Sering penulis berdebat dengan
orang-orang yang “berbicara seolah-olah lawan bicanya ialah buta, tuli, serta
tidak berotak”. Ujung-ujungnya, penulis sampai pada satu titik dimana penulis
membuat pernyataan berikut untuk menyudahi kegilaan mereka : “Saya tidak perduli apa kata Anda. Saya punya
pikiran sendiri untuk menilai Anda. Akan saya publikasikan semua perbincangan
ini ke dalam website saya, lengkap dengan identitas Anda, biarkan jutaan
pembaca saya yang akan menjadi juri dan hakimnya”, barulah seketika itu
juga yang bersangkutan “mendadak alim”, namun sudah terlambat, penulis sudah
dibuat olehnya geram dengan “darah dibuat mendidih” akibat dilecehkan
diperlakukan seolah-olah tidak punya pikiran untuk menilai sendiri perbuatan /
perilaku yang bersangkutan.

§ **DATA YANG DISEDIAKAN**
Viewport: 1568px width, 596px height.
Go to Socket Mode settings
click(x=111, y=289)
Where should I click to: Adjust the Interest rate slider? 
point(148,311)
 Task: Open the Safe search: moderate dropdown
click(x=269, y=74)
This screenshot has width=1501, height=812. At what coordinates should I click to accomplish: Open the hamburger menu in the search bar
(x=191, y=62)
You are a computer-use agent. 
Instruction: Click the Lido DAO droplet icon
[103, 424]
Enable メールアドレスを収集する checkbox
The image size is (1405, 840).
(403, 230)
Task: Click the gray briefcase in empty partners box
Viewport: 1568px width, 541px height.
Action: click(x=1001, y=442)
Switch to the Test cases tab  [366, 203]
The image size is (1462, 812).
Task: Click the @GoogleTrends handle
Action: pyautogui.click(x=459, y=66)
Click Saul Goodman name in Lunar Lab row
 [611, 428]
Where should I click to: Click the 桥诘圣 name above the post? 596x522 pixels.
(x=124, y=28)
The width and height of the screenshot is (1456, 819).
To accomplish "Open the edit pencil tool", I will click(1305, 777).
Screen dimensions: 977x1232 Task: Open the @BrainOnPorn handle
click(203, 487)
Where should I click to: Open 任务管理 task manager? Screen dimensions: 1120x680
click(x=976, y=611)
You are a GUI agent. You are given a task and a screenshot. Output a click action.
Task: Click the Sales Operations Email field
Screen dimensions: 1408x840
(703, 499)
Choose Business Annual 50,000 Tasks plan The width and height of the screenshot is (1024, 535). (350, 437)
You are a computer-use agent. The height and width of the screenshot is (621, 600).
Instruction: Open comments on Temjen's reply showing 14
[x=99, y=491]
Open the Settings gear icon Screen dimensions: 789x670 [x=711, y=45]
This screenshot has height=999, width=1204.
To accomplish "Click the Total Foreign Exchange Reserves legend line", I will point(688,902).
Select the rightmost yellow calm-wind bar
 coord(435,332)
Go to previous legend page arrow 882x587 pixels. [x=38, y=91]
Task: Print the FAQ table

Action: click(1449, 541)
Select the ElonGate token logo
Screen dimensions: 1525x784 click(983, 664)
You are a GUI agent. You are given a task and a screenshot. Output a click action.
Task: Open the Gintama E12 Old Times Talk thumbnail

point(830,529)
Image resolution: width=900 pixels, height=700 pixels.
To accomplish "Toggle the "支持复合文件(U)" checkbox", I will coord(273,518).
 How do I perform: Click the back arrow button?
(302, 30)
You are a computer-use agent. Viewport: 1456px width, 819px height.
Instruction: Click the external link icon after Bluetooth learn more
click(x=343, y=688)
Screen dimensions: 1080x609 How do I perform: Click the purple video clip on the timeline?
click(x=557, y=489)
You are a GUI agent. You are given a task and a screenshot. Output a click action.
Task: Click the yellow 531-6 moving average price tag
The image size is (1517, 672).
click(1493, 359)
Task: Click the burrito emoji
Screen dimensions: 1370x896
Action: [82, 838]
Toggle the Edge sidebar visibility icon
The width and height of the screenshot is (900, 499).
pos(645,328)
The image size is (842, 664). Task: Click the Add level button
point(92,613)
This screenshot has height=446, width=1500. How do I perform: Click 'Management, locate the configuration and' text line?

§ **YANG HARUS DIKERJAKAN**
Salin ulang seluruh potongan dokumen di atas tanpa mengubah satu huruf atau tanda baca pun. Gunakan hanya potongan dokumen di atas sebagai sumber.

§ **JAWABAN TUGAS**
Sering penulis berdebat dengan
orang-orang yang “berbicara seolah-olah lawan bicanya ialah buta, tuli, serta
tidak berotak”. Ujung-ujungnya, penulis sampai pada satu titik dimana penulis
membuat pernyataan berikut untuk menyudahi kegilaan mereka : “Saya tidak perduli apa kata Anda. Saya punya
pikiran sendiri untuk menilai Anda. Akan saya publikasikan semua perbincangan
ini ke dalam website saya, lengkap dengan identitas Anda, biarkan jutaan
pembaca saya yang akan menjadi juri dan hakimnya”, barulah seketika itu
juga yang bersangkutan “mendadak alim”, namun sudah terlambat, penulis sudah
dibuat olehnya geram dengan “darah dibuat mendidih” akibat dilecehkan
diperlakukan seolah-olah tidak punya pikiran untuk menilai sendiri perbuatan /
perilaku yang bersangkutan.